What Plato Would Think of School Choice

“But how, exactly, will they be reared and educated by us? And does our considering this contribute anything to our goal of discerning that for the sake of which we are considering all these things – in what way justice and injustice come into being in a city.”

— Plato, The Republic

Heard the bass ride out like an ancient mating call, I can’t take it y’all, I can feel the city breathin’, Chest heavin’, against the flesh of the evening, Sigh before we die like the last train leaving.

—Black Star, Respiration

What characterizes the ideal city – and the cities in which we live? How accurately does the health of a city reflect the quality of its plan for educating its youngest citizens? And does the push towards greater school choice get us closer to, or farther from, that ideal?

I’ve been thinking about those questions a lot since reading a column by George Will in last weekend’s Washington Post. In it he references two U.S. Supreme Court opinions in which the Court affirmed the constitutional right of parents “to direct the … education of children under their control.” As a student of the 14th Amendment, I sought the opinions out. What struck me had less to do with the legal arguments, however, and more to do with an excerpt in one of the opinions from Plato’s Republic, arguably the most famous political work of all time, and a work squarely concerned with the role a city – and, by extension, its education system – must play in helping all people develop their fullest potential.

The Republic is about decay as much as it is about rebirth. Socrates is visiting Athens during a period of decline (Plato, it’s worth noting, is not exactly a fan of democracy). While there, Socrates falls into conversation with a number of other men, who then co-construct a vision of the ideal city, and, by extension, the ideal state of humanity.

If you’ve never read The Republic (I hadn’t until this week), you may be surprised by how radical the vision really is. To wit, the section in which he explains the structure of schooling is the one Justice James McReynolds chose to cite in his 1923 opinion for Meyer v. Nebraska:

“That the wives of our guardians are to be common, and their children are to be common, and no parent is to know his own child, nor any child his parent. … The proper officers will take the offspring of the good parents to the pen or fold, and there they will deposit them with certain nurses who dwell in a separate quarter; but the offspring of the inferior, or of the better when they chance to be deformed, will be put away in some mysterious, unknown place, as they should be.”

“The desire of the Legislature to foster a homogeneous people with American ideals prepared readily to understand current discussions of civic matters is easy to appreciate,” McReynolds wrote, referencing a 1919 law that had outlawed the teaching of any subject to any person in any language other than English. “But the means adopted, we think, exceed the limitations upon the power of the state and conflict with [the] rights” of both teachers and parents.

Fair enough. After all, such a law seems to be a clear case of legislative overreach. But excepting its own forms of overreach (raise your hands, for example, if you’re willing to give up your children at birth so they can be raised in a common pen, or if you believe America should be recast as a communist country), in what ways can The Republic help illuminate the core opportunities – and pitfalls – of the greater push towards school choice?

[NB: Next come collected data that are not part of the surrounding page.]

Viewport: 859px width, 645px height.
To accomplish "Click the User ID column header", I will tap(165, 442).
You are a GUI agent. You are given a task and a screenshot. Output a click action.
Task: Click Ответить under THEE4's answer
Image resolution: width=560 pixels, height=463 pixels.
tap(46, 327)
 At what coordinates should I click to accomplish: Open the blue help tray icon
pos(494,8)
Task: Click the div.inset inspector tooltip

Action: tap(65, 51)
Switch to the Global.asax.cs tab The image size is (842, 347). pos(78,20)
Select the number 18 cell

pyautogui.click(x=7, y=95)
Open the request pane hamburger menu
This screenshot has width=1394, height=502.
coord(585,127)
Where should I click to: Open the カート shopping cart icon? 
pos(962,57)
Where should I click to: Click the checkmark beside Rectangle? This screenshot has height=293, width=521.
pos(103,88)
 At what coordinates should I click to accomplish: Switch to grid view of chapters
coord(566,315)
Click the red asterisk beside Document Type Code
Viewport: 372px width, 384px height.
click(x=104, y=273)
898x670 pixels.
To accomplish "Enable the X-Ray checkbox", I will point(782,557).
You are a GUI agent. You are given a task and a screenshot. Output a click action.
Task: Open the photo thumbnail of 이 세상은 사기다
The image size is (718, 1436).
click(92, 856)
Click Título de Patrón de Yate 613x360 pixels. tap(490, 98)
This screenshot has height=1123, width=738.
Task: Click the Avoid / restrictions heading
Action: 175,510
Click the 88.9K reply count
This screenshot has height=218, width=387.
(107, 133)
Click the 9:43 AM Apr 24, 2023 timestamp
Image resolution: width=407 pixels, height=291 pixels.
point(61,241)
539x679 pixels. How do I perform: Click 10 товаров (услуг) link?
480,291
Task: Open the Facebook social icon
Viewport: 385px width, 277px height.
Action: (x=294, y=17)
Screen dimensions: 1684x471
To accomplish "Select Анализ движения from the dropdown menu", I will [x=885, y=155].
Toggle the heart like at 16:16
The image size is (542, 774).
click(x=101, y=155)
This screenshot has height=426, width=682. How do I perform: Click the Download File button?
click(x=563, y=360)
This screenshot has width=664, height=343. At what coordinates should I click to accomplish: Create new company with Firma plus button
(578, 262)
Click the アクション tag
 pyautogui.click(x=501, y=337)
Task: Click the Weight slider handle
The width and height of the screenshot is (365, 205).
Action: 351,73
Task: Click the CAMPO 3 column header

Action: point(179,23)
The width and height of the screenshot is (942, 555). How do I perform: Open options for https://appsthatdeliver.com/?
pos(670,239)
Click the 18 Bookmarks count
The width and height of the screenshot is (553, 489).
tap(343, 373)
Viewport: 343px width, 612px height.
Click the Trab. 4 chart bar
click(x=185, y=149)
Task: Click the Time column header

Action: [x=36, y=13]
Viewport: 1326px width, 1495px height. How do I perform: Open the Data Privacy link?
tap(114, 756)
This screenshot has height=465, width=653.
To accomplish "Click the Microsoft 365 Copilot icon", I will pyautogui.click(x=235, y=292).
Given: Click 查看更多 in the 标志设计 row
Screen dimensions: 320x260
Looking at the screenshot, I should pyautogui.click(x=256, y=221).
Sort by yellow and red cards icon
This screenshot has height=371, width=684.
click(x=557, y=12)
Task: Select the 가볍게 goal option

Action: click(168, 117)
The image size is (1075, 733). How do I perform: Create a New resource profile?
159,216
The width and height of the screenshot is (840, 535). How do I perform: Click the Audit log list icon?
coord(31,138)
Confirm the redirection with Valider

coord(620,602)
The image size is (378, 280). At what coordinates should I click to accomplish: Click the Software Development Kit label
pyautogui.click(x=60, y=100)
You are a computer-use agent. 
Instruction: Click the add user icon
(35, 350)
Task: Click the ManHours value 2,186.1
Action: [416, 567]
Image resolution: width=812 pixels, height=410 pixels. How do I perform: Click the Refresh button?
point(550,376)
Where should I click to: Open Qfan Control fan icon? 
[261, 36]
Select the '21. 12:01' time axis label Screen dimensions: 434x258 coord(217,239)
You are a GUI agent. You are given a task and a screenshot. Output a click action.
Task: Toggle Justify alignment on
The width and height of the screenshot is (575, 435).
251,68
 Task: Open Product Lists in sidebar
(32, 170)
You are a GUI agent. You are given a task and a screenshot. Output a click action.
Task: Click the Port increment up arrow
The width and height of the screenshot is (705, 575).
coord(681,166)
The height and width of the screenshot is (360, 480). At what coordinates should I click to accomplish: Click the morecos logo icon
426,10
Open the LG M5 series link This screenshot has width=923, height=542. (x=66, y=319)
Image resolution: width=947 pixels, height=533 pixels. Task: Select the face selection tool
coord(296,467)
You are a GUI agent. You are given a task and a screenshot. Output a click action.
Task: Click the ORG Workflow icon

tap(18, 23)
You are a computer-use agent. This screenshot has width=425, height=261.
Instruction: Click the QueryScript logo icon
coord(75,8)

On one level, The Republic seems to suggest that the very notion of choice is what ultimately undoes a community. “Have we any greater evil for a city,” says Socrates, “than what splits it and makes it many instead of one? Or a greater good than what binds it together and makes it one?” Seen in this light, the increasing balkanization of public education is merely the latest vehicle for pitting the motivations and self-interests of individuals and families against each other.  Socrates seems to confirm this notion later, when he suggests that “in founding the city we are not looking for the exceptional happiness of any one group among us but, as far as possible, that of the city as a whole.”

OK, so choice bad, no choice good. Right?

Not so fast. Although Plato would clearly take issue with the individualistic nature of our modern society, and perhaps too with our decision to make public education even more heterogeneous than it was before, he also believes that the highest calling of each person is to be “a seeker and student of that study by which he might be able to learn and find out who will give him the capacity and the knowledge to distinguish the good and the bad life, and so everywhere and always to choose the better from among those that are possible. . . From all this he will be able to draw a conclusion and choose – in looking off toward the nature of the soul – between the worse and the better life, calling worse the one that leads it toward becoming more unjust, and better the one that leads it to becoming juster. He will let everything else go. For we have seen that this is the most important choice for him in life and death.”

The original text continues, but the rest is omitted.